# Your goal
Pull out every line below containing the word "computer".

# Exercise material
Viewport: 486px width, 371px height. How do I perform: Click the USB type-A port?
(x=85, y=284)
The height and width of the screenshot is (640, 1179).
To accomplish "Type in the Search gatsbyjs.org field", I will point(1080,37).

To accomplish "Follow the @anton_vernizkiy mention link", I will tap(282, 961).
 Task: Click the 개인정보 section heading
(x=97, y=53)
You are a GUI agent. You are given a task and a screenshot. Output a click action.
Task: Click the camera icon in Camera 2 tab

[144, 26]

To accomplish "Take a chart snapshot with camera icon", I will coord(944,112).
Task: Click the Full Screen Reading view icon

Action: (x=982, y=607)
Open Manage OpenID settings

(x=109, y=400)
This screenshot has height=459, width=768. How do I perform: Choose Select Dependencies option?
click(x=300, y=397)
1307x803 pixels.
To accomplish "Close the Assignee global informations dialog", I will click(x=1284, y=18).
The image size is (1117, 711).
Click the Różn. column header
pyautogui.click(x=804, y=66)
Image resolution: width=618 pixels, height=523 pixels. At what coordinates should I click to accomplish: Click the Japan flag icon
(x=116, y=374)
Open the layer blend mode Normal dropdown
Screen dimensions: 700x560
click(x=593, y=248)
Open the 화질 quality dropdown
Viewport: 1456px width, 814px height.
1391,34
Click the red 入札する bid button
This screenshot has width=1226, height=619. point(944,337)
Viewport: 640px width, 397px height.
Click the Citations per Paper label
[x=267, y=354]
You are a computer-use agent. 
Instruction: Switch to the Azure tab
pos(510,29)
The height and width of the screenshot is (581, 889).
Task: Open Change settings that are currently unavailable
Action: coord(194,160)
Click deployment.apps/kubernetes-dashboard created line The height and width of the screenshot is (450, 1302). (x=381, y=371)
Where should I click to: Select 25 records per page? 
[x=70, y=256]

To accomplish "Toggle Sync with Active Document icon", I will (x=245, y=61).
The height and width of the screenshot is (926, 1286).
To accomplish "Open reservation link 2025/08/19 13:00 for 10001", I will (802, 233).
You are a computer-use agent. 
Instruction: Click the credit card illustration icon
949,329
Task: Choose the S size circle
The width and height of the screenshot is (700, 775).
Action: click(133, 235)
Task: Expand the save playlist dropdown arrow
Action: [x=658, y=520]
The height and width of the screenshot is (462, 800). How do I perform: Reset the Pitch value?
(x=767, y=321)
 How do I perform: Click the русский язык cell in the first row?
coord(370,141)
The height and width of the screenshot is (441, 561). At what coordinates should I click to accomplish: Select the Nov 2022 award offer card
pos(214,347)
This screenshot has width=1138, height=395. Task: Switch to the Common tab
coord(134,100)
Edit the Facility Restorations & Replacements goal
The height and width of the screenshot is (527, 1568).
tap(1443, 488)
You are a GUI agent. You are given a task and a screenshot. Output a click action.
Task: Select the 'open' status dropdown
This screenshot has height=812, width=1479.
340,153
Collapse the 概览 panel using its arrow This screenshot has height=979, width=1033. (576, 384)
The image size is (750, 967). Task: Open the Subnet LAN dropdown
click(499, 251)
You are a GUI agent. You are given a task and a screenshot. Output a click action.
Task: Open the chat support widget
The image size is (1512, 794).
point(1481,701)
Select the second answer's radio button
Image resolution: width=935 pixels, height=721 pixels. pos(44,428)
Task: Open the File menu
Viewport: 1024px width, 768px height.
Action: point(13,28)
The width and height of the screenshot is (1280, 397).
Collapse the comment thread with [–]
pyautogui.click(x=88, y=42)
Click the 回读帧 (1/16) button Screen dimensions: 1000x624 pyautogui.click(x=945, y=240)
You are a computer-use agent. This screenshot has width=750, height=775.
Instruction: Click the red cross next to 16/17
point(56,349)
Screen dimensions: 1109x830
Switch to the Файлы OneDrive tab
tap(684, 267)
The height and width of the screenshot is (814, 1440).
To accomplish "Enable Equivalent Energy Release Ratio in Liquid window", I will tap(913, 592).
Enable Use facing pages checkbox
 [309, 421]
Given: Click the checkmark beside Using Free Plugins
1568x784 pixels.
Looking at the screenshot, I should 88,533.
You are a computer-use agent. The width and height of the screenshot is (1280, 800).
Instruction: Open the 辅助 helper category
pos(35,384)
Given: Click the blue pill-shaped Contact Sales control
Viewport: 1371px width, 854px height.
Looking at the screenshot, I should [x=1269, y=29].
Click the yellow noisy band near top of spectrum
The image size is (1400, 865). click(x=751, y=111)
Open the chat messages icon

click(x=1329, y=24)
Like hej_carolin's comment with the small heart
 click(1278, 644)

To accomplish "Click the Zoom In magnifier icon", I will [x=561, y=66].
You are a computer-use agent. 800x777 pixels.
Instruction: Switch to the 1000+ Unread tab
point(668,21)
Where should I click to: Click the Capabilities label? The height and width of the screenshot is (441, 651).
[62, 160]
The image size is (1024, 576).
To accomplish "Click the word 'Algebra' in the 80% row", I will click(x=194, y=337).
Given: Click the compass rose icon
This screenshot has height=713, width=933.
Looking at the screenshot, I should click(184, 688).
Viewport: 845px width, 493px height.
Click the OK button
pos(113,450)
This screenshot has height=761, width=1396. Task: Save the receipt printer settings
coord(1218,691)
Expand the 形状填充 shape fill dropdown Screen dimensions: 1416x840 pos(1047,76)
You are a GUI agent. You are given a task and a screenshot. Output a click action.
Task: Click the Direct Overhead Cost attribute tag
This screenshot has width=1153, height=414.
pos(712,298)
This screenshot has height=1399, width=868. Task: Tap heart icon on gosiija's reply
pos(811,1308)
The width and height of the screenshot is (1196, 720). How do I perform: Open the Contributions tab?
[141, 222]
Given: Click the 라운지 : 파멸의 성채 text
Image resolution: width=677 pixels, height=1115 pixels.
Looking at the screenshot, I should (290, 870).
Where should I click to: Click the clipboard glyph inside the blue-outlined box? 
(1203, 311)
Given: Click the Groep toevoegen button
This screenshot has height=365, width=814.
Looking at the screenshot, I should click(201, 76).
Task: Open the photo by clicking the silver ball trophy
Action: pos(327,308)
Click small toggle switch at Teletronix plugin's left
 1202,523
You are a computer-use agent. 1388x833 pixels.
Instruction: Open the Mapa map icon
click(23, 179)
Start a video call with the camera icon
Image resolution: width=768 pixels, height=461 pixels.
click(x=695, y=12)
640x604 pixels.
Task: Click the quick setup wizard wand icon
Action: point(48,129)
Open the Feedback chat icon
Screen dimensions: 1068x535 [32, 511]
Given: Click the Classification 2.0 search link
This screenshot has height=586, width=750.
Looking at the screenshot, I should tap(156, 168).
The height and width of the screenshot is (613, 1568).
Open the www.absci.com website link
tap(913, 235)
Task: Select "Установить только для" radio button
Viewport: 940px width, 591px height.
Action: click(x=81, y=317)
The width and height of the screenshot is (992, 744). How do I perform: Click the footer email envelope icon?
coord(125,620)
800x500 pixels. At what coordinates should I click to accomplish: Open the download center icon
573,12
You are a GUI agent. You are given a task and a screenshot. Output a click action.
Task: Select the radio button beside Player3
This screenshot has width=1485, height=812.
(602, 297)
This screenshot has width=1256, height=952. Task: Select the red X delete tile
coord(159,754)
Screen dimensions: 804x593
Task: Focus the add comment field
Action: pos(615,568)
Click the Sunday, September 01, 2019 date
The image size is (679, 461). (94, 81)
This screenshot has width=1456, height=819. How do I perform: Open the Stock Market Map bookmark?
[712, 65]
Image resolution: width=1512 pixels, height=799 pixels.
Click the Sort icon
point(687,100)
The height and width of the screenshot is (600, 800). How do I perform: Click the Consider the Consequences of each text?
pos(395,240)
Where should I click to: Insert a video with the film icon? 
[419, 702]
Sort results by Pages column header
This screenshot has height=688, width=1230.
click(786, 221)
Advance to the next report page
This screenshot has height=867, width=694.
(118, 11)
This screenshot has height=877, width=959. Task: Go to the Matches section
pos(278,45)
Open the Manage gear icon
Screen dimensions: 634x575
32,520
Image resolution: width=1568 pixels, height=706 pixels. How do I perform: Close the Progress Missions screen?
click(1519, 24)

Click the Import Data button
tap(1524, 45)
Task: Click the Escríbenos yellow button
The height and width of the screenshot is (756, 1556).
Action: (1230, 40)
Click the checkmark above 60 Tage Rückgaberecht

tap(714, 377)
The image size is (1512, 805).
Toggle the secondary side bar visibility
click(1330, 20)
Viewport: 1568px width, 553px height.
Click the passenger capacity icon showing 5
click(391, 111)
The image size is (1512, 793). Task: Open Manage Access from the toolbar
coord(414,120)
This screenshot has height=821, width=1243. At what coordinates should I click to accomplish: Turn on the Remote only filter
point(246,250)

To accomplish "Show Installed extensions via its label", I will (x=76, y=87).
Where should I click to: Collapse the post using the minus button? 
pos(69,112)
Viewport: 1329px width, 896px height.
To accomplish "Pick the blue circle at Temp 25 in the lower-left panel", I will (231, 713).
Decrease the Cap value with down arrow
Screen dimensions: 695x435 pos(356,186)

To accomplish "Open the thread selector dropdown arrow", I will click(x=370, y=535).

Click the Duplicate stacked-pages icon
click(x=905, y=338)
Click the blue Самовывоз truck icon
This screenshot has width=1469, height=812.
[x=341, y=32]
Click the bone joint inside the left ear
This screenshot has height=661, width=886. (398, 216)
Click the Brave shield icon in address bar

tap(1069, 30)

# Output for this exercise
You are a computer-use agent. 
You are a computer-use agent. 
You are a computer-use agent. This screenshot has width=750, height=775.
You are a computer-use agent. The width and height of the screenshot is (1280, 800).
You are a computer-use agent. 800x777 pixels.
You are a computer-use agent. 1388x833 pixels.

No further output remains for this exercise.